Electron paramagnetic resonance analysis of different Azotobacter vinelandii nitrogenase MoFe-protein conformations generated during enzyme turnover: evidence for S = 3/2 spin states from reduced MoFe-protein intermediates.

Rapid-freezing experiments elicited two transient EPR signals, designated 1b and 1c, during Azotobacter vinelandii nitrogenase turnover at 23 degrees C and pH 7.4. The first of the signals to form, signal 1b, exhibited g values of 4.21 and 3.76. Its formation was at the expense of the starting EPR signal (signal 1a with g values of 4.32, 3.66, and 2.01).

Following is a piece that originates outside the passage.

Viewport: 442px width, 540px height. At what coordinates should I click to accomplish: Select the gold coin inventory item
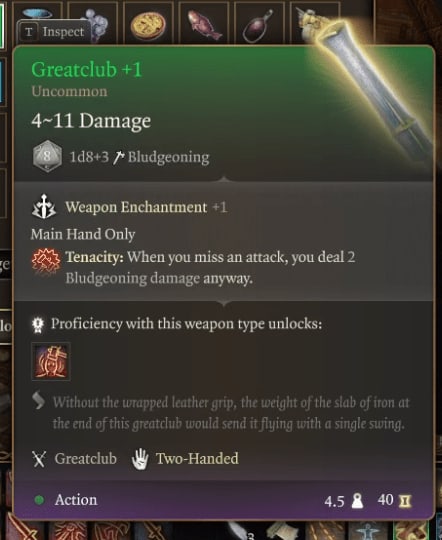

The second signal to arise, signal 1c, with a characteristic g value of 4.69, formed very slowly and was always of low intensity. Both signals occurred independently of the substrate being reduced. Increased electron flux through the MoFe protein caused these signals to form more rapidly. Moreover, after a MoFe-protein solution had been pretreated (using conditions of extremely low electron flux) to set up an equimolar mixture of its resting state and one-electron reduced state, these signals appeared even more rapidly when this mixture was exposed to an excess of the Fe protein. We have simulated the kinetics of formation of these EPR features using the published kinetic model for nitrogenase catalysis [Lowe, D. J., and Thorneley, R. N. F. (1984) Biochem. J. 224, 887-909] and propose that they arise from reduced states of the MoFe protein and reflect different conformations of the FeMo cofactor with different protonation states.